Winchester House

The first thing to remember about the Winchester Mansion is that this is a private concession, like a ride at Disneyland, not a museum or a state preserve. The owners have no commitment, contractual or otherwise, to historical accuracy. Those are the ground rules. From the moment you step out of your car and click the locks down, you are entering a well-developed commercial fantasy. That said, the house and grounds Sarah Winchester created are beautiful and fascinating, well worth a few hours of your time.

Sarah Pardee was born in Connecticut in1839. She married William Winchester, heir to the Winchester Repeating Arms Company. Their one child, Anna, died in infancy, and when William died in 1881 of tuberculosis, he left all of his fortune and half the company to Sarah. Sarah moved to the west coast and bought a small farmhouse in the Santa Clara valley. Over the next decades, she added onto the house, creating the 160-room mansion seen today. She also maintained and expanded the property’s orchard, shipping dried fruit all over the world, and created a world-class garden.

There is no documentation to support any story of her fearing spirits or meeting with a medium. As for her decades of renovation, Sarah Winchester was one of the richest women in the USA during her lifetime, and everybody needs a hobby.

archway covered with jack o' lantern faces. In case you forgot this was a concession, here's one entrance to the grounds
In case you forgot this was a concession, here’s one entrance to the grounds.

Winchester spared no expense, and the house was filled with stained glass and expensive, beautiful, wallpaper, much of it of embossed leather. I spared no pixels in capturing those for you.

Three stained glass panels, floral design at bottom supporting an oval. Some of the windows that were in the house.
Some of the windows that were in the house.
Stained glass detail. Blue, white, gold and red flower design around a clear medallion.
Detail of panels above.

The wallpaper came from France. It’s heavy paper (I guess) with stamped leather laminated on to it.

white embossed leather wallpaper with a zin yang sign style set of spirals

In the “spooky Sarah” stories, much of made of her “obsession” with a spider web design. Our tour guide touched on it without mentioning that the web was a popular design motif. Here is one of the several “web design” windows.

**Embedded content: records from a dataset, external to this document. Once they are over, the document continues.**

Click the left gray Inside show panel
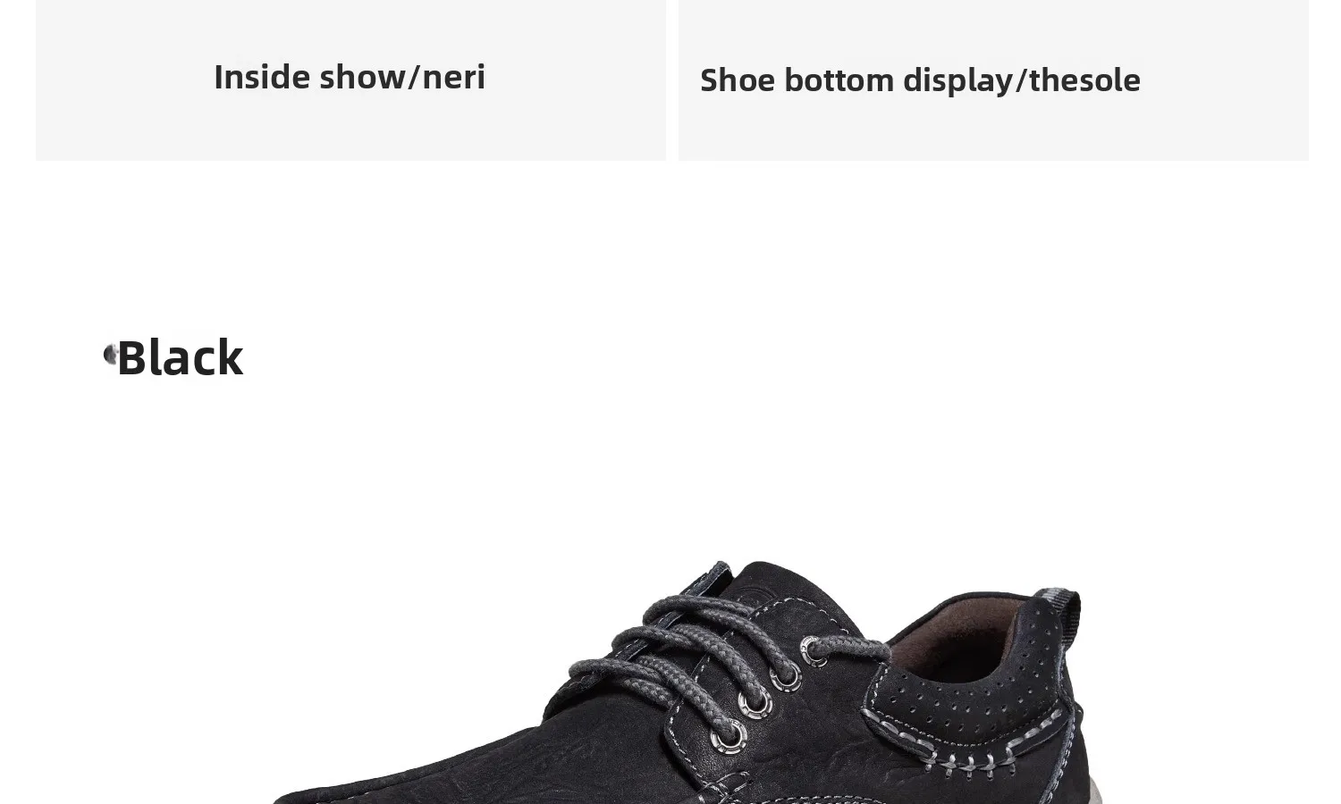The image size is (1341, 804). pyautogui.click(x=350, y=80)
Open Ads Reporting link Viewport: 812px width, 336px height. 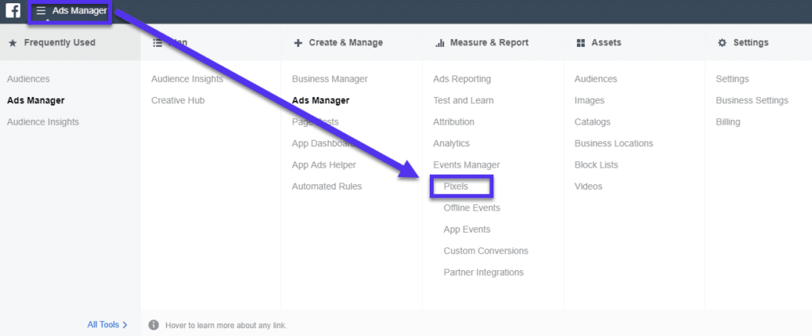point(462,79)
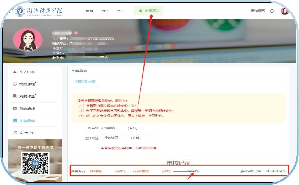Click the small pink icon beside username
The width and height of the screenshot is (299, 185).
point(76,33)
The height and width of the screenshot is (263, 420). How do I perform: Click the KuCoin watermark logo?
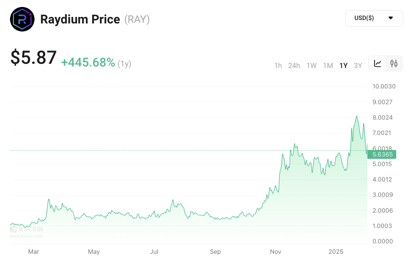pos(26,230)
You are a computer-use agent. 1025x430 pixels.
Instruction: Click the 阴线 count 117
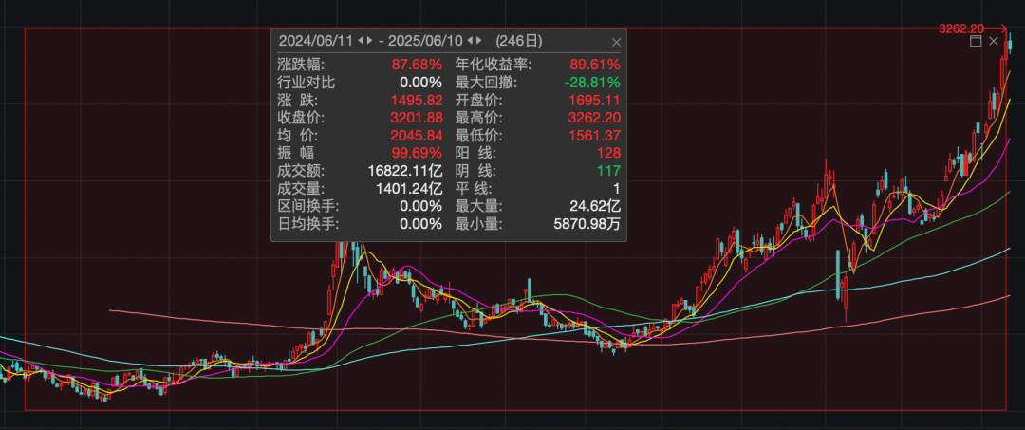[608, 171]
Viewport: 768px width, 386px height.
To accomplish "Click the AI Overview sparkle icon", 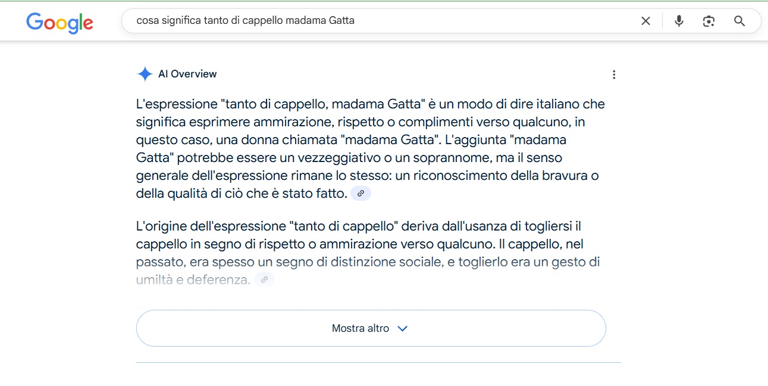I will [x=145, y=74].
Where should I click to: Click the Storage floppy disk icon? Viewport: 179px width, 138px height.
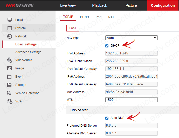[10, 85]
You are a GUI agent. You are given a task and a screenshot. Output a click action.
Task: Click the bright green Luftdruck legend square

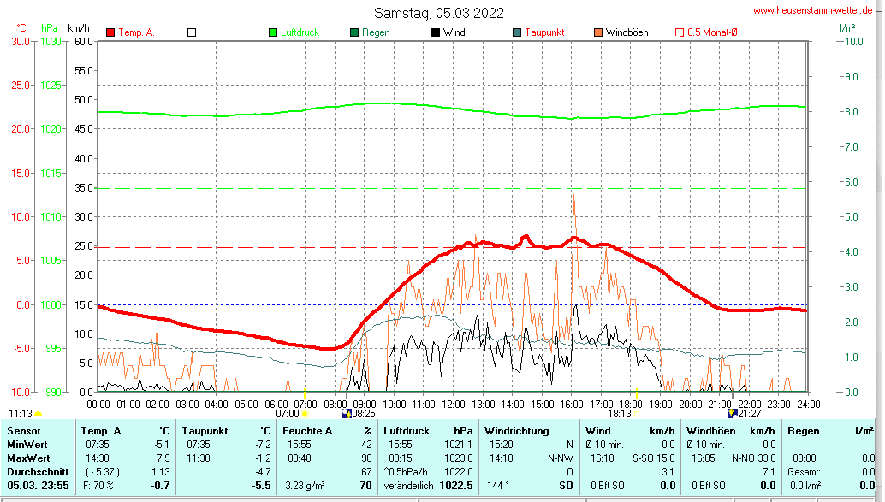click(x=273, y=32)
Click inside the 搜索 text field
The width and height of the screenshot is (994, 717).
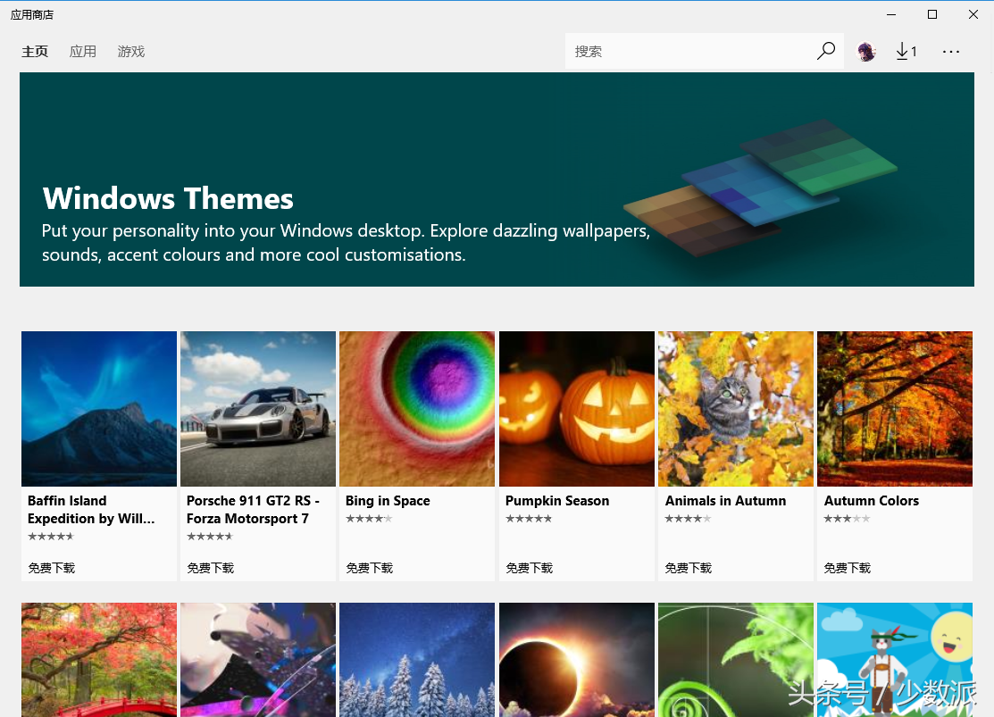pyautogui.click(x=688, y=52)
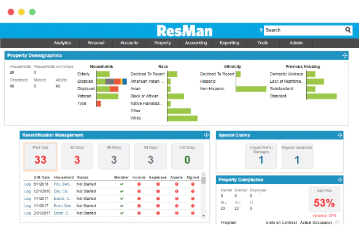Click the compliance table scroll-up arrow
Screen dimensions: 359x252
tap(338, 223)
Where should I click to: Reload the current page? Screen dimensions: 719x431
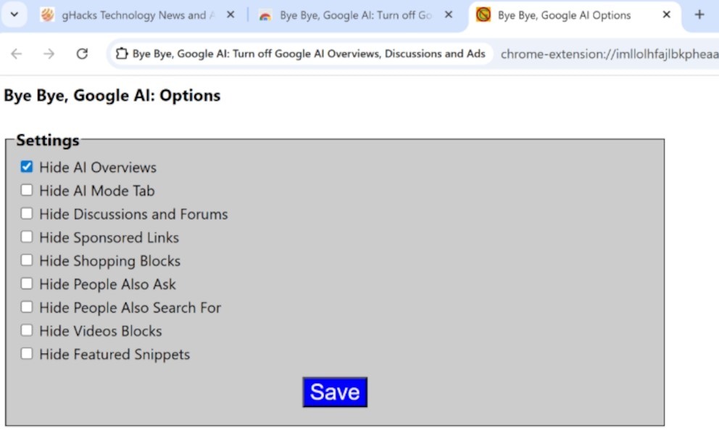[x=82, y=54]
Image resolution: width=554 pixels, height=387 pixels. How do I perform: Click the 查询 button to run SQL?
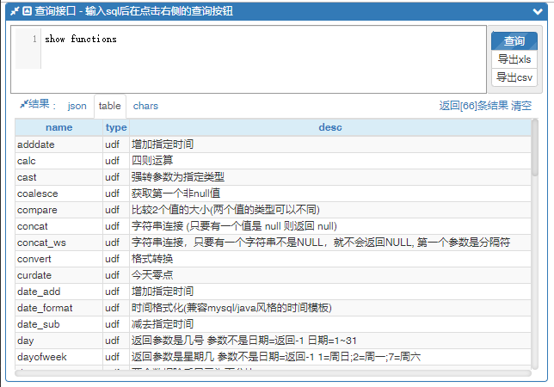pyautogui.click(x=514, y=41)
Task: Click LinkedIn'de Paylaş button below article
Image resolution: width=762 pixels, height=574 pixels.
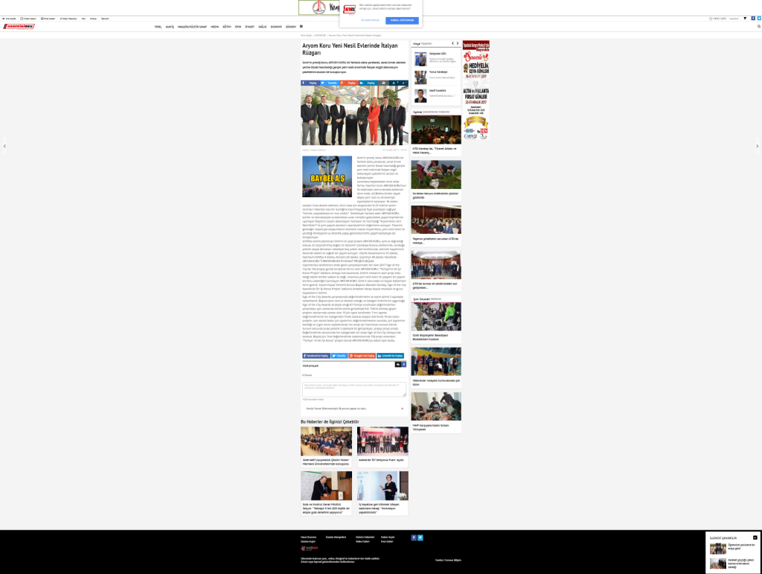Action: click(x=391, y=356)
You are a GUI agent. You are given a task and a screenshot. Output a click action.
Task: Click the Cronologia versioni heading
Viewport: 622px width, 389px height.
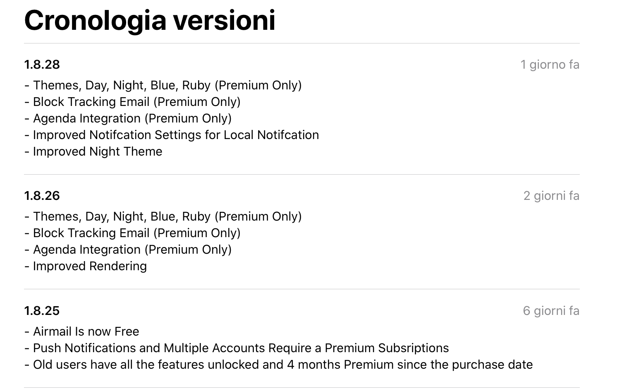tap(150, 21)
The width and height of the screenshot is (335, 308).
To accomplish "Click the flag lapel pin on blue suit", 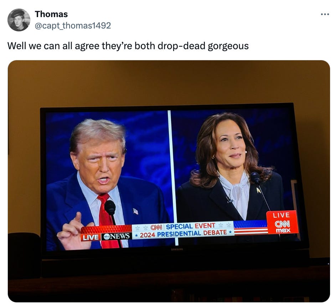I will tap(135, 211).
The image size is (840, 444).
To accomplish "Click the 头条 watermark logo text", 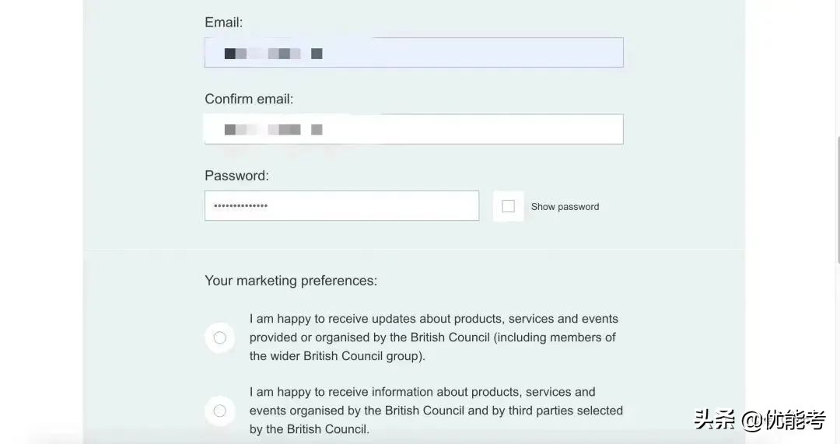I will pos(715,421).
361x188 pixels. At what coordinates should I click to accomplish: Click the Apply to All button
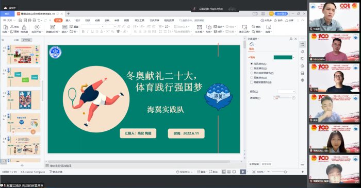(254, 164)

Stained glass, teal, orange, blue, white and gold, a web design with scattered orbs. One of the prettiest web windows.
One of the prettiest web windows.

I think I mentioned that this is a re-creation, with no requirement to realism. Next up, Sarah’s beautiful bedroom. I’d call it a suite. The space is exquisitely staged, and none of the furniture in the room is original to the house. The concession’s curators have done a good job of capturing the time period and the level of luxury.

Sarah Winchester bedroom. Bed with large carved headboard at the left, a round table in the center, white settee against the windows.

Workers, inside and out, were always busy in the Winchester household, and the place was a working orchard. Winchester had the bell in the bell tower rung for breakfast and lunch for the workers.

Bell tower, peaked roof, red circular shingles.

We took the Mansion Tour and the Explore More Tour which requires a hardhat, since even if you’re short, you will crash headfirst into one of the overhead pipes in the basement. (Ask me how I know that.) The Explore More Tour took us up into the attic area as well, where they store a lot of the design elements. Here, for the only time, we were allowed to touch samples of the wallpaper.

Against a sunlit window, wooden curves and arabesques, part of the mansion's design features. On of my favorite pictures.
One of my favorite pictures.

Time, physical health and budget permitting, investing in more than one tour is a great idea, and the Explore More Tour is fun. When we were there Covid precautions were in full force. Masks were required, and food concessions were closed. If you are going to do more than one tour, bring water and snacks for in between (no eating, drinking or flash photography on the tour).

We stayed overnight in San Jose. Our hotel was… worth a good story, but do NOT stay there. Don’t believe me? Read the reviews, especially starting in 2021.